REQUIRED WORK: Every single entry should be printed exactly.

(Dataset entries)
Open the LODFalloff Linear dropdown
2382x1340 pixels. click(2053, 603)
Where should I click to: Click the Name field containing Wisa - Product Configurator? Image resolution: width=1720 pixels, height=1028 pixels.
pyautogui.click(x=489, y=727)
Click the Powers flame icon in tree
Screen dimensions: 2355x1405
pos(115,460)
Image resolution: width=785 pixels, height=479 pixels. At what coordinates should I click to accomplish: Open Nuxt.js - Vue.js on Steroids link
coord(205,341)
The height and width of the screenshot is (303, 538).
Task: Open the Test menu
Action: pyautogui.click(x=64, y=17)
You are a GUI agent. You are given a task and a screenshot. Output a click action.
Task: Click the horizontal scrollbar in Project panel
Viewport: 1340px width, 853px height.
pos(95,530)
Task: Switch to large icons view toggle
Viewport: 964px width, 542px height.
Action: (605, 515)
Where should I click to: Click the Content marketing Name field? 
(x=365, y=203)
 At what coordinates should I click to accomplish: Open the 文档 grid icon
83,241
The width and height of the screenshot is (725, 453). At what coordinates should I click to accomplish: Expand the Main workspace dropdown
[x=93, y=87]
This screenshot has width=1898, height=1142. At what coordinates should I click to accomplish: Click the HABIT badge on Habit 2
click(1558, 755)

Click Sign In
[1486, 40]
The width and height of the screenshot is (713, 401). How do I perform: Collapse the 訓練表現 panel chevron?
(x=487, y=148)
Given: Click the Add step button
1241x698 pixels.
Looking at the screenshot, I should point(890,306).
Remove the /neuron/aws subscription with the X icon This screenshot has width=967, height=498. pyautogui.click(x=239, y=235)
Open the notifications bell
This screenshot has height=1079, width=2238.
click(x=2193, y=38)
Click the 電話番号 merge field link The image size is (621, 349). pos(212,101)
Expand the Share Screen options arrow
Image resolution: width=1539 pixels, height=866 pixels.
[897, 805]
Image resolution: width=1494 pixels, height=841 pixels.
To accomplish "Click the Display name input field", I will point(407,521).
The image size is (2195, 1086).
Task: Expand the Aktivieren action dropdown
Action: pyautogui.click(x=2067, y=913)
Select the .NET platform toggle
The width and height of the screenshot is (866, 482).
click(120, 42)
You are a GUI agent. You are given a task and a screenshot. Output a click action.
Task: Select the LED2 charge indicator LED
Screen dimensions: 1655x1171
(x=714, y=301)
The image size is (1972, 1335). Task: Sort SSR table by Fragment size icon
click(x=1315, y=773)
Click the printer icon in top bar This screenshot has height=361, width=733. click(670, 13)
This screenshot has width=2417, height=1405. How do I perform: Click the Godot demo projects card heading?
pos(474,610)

ANSWER TO THIS PROBLEM:
Open the LODFalloff Linear dropdown
2382x1340 pixels. click(2053, 603)
Where should I click to: Click the Name field containing Wisa - Product Configurator? Image resolution: width=1720 pixels, height=1028 pixels.
pyautogui.click(x=489, y=727)
Click the Powers flame icon in tree
Screen dimensions: 2355x1405
pos(115,460)
Image resolution: width=785 pixels, height=479 pixels. At what coordinates should I click to accomplish: Open Nuxt.js - Vue.js on Steroids link
coord(205,341)
The height and width of the screenshot is (303, 538).
Task: Open the Test menu
Action: pyautogui.click(x=64, y=17)
You are a GUI agent. You are given a task and a screenshot. Output a click action.
Task: Click the horizontal scrollbar in Project panel
Viewport: 1340px width, 853px height.
pos(95,530)
Task: Switch to large icons view toggle
Viewport: 964px width, 542px height.
Action: (605, 515)
Where should I click to: Click the Content marketing Name field? 
(x=365, y=203)
 At what coordinates should I click to accomplish: Open the 文档 grid icon
83,241
The width and height of the screenshot is (725, 453). At what coordinates should I click to accomplish: Expand the Main workspace dropdown
[x=93, y=87]
This screenshot has width=1898, height=1142. At what coordinates should I click to accomplish: Click the HABIT badge on Habit 2
click(1558, 755)

Click Sign In
[1486, 40]
The width and height of the screenshot is (713, 401). How do I perform: Collapse the 訓練表現 panel chevron?
(x=487, y=148)
Given: Click the Add step button
1241x698 pixels.
Looking at the screenshot, I should point(890,306).
Remove the /neuron/aws subscription with the X icon This screenshot has width=967, height=498. pyautogui.click(x=239, y=235)
Open the notifications bell
This screenshot has height=1079, width=2238.
click(x=2193, y=38)
Click the 電話番号 merge field link The image size is (621, 349). pos(212,101)
Expand the Share Screen options arrow
Image resolution: width=1539 pixels, height=866 pixels.
[897, 805]
Image resolution: width=1494 pixels, height=841 pixels.
To accomplish "Click the Display name input field", I will point(407,521).
The image size is (2195, 1086).
Task: Expand the Aktivieren action dropdown
Action: pyautogui.click(x=2067, y=913)
Select the .NET platform toggle
The width and height of the screenshot is (866, 482).
click(120, 42)
You are a GUI agent. You are given a task and a screenshot. Output a click action.
Task: Select the LED2 charge indicator LED
Screen dimensions: 1655x1171
(x=714, y=301)
The image size is (1972, 1335). Task: Sort SSR table by Fragment size icon
click(x=1315, y=773)
Click the printer icon in top bar This screenshot has height=361, width=733. click(670, 13)
This screenshot has width=2417, height=1405. How do I perform: Click the Godot demo projects card heading?
pos(474,610)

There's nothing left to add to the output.